# TASK DESCRIPTION
Working from the records below, repeat exactly the lines starting at the line that contains "caractéristiques (33, 786)" and ending at the line that contains "Mentions Légales (32, 2368)", inclusive.

[[ DATA SECTION, beginning ]]

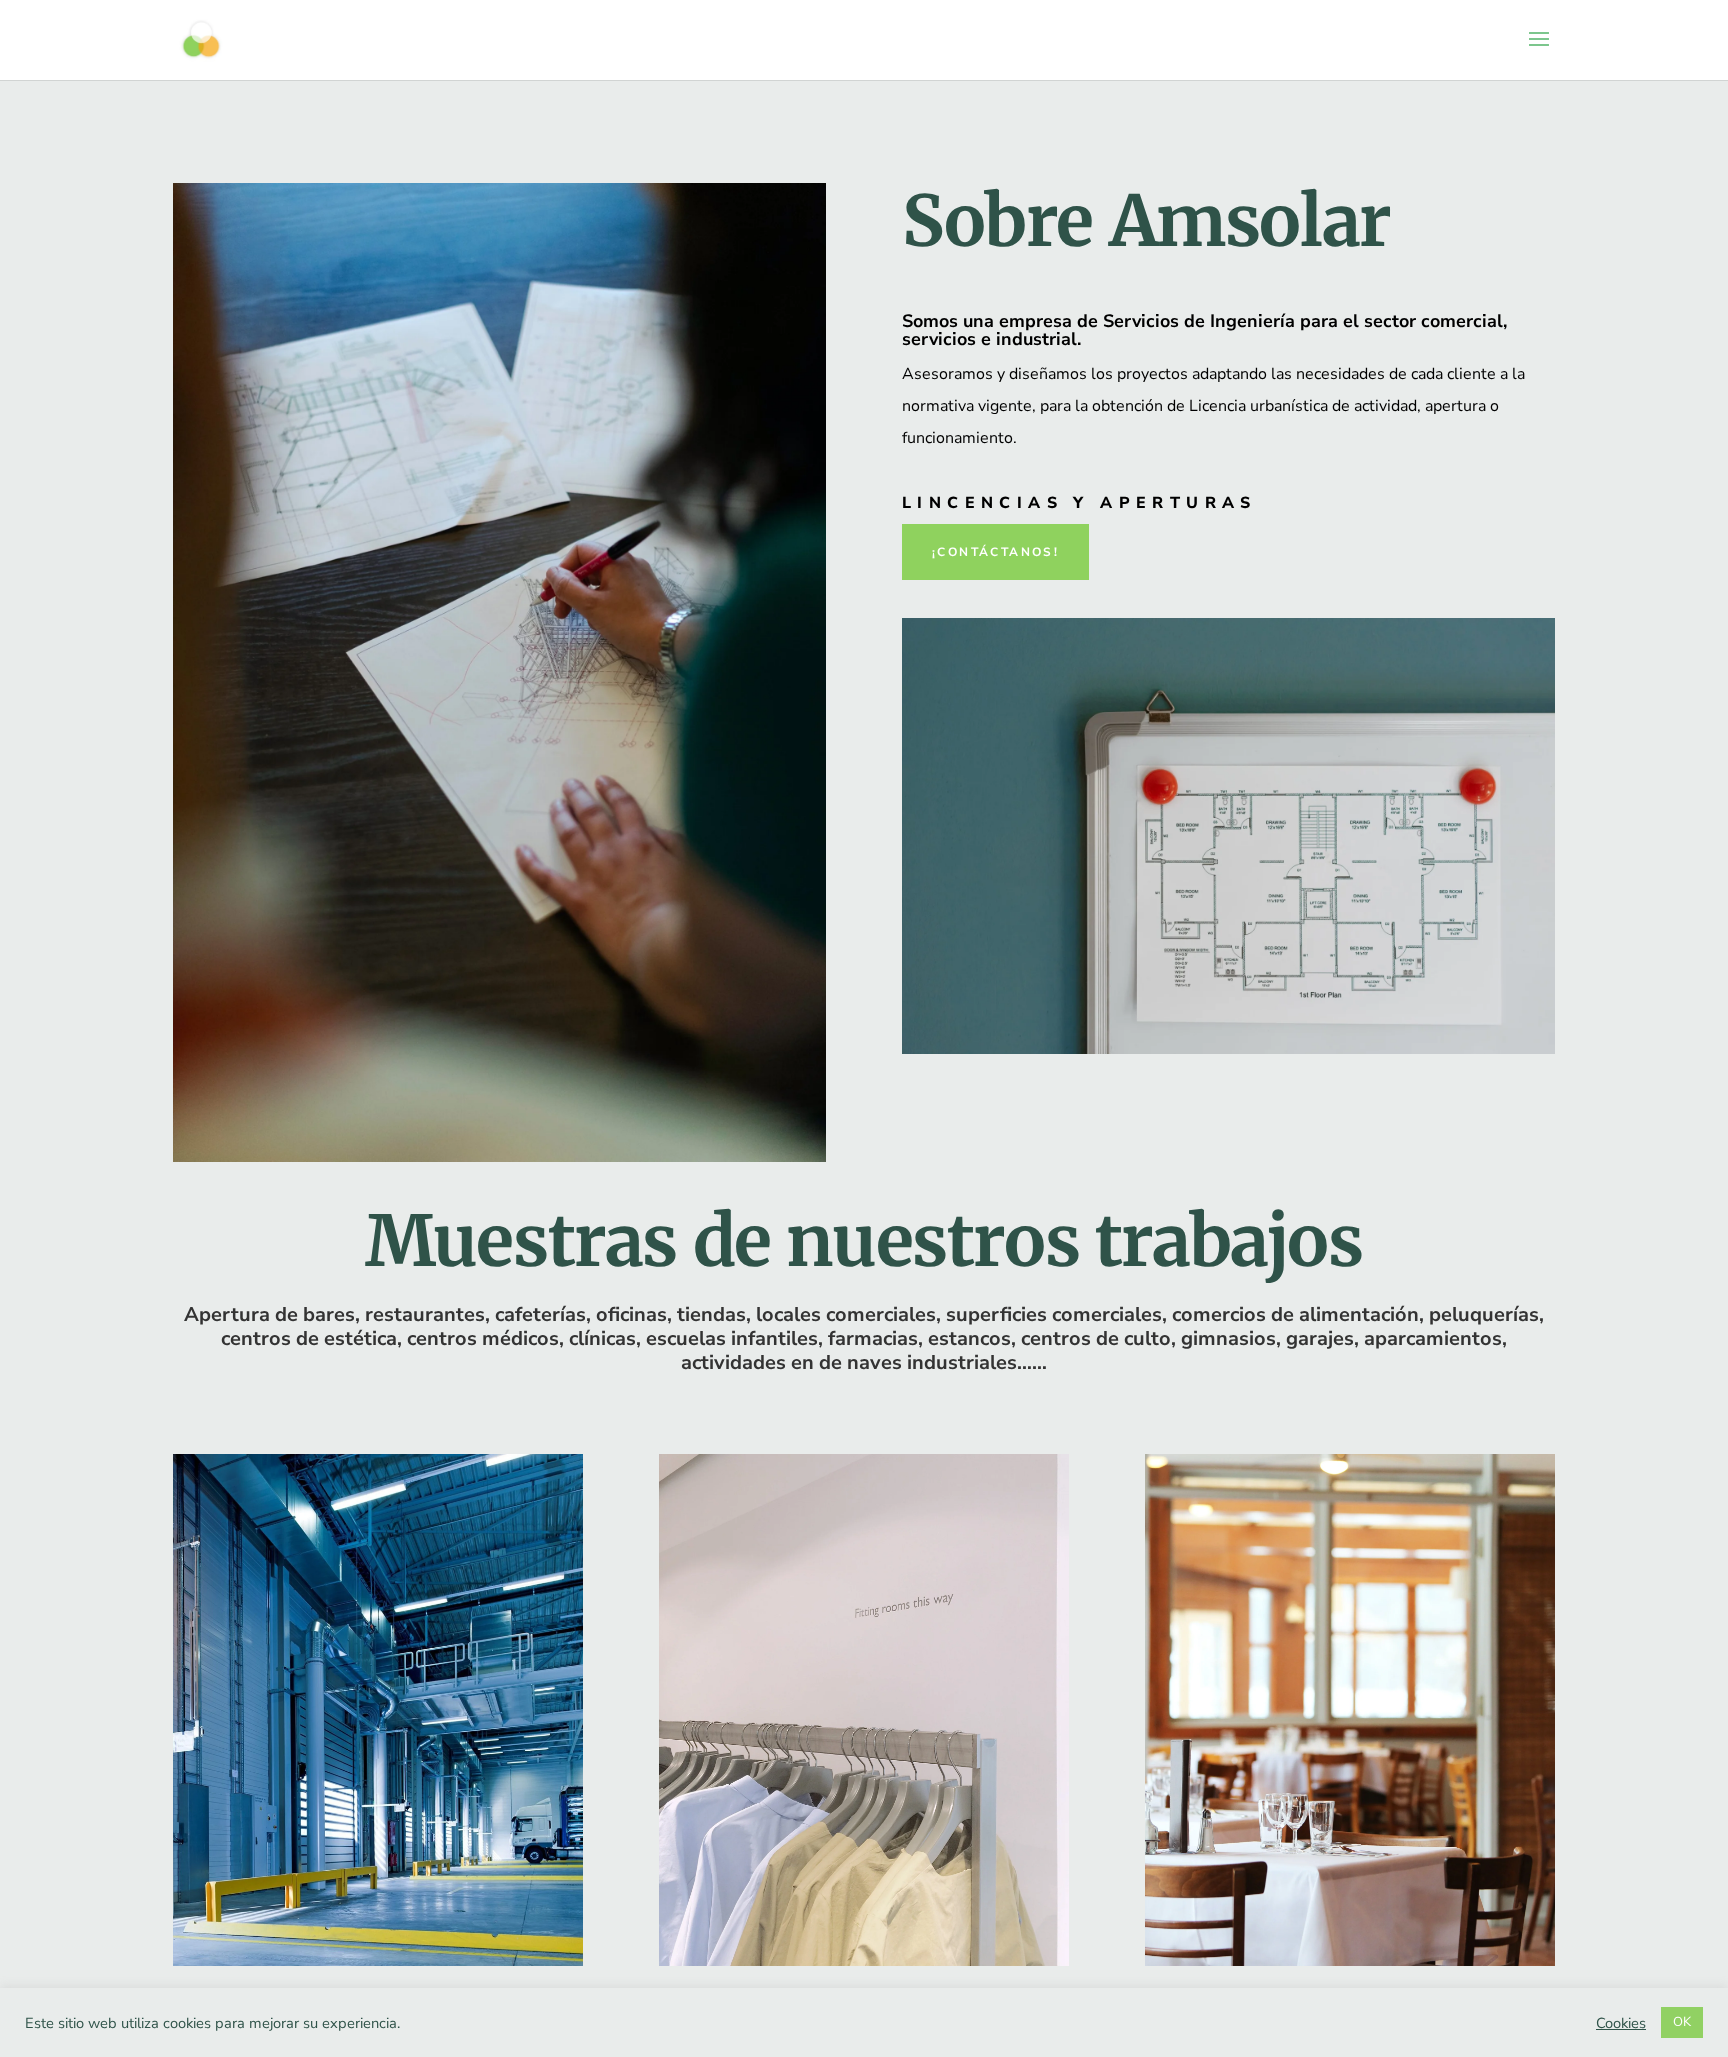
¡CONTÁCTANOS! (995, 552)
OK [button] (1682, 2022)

[[ DATA SECTION, end ]]
[[ DATA SECTION, beginning ]]

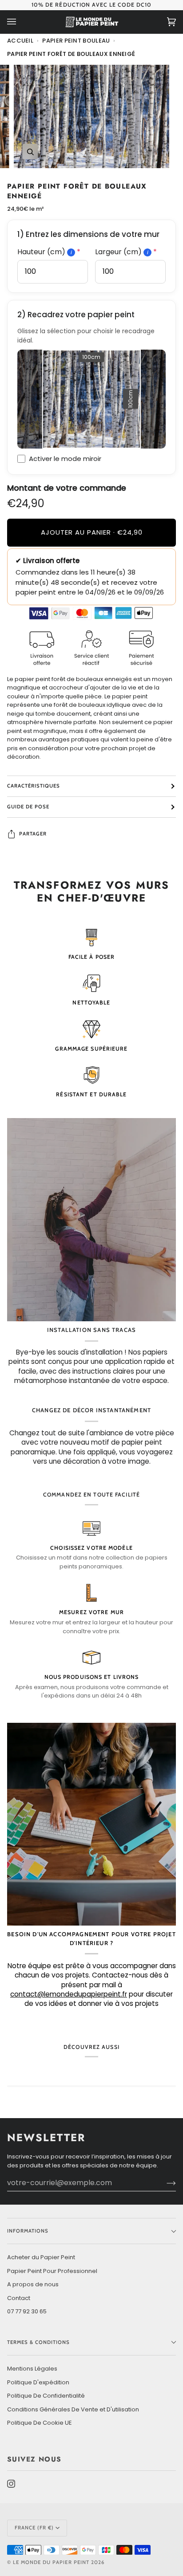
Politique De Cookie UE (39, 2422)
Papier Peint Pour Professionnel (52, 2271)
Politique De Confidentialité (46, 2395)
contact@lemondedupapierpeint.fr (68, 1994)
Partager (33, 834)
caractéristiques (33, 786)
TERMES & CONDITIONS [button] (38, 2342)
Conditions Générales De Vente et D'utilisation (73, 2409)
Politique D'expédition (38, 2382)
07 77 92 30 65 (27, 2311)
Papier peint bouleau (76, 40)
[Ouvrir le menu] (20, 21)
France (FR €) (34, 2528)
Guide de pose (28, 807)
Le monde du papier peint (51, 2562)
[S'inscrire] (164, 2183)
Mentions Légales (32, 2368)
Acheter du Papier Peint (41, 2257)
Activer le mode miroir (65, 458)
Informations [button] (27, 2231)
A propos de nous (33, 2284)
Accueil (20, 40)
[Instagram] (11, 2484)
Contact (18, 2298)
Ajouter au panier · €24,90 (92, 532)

[[ DATA SECTION, end ]]

# ANSWER SECTION
caractéristiques (33, 786)
TERMES & CONDITIONS [button] (38, 2342)
Conditions Générales De Vente et D'utilisation (73, 2409)
Politique D'expédition (38, 2382)
07 77 92 30 65 (27, 2311)
Papier peint bouleau (76, 40)
[Ouvrir le menu] (20, 21)
France (FR €) (34, 2528)
Guide de pose (28, 807)
Le monde du papier peint (51, 2562)
[S'inscrire] (164, 2183)
Mentions Légales (32, 2368)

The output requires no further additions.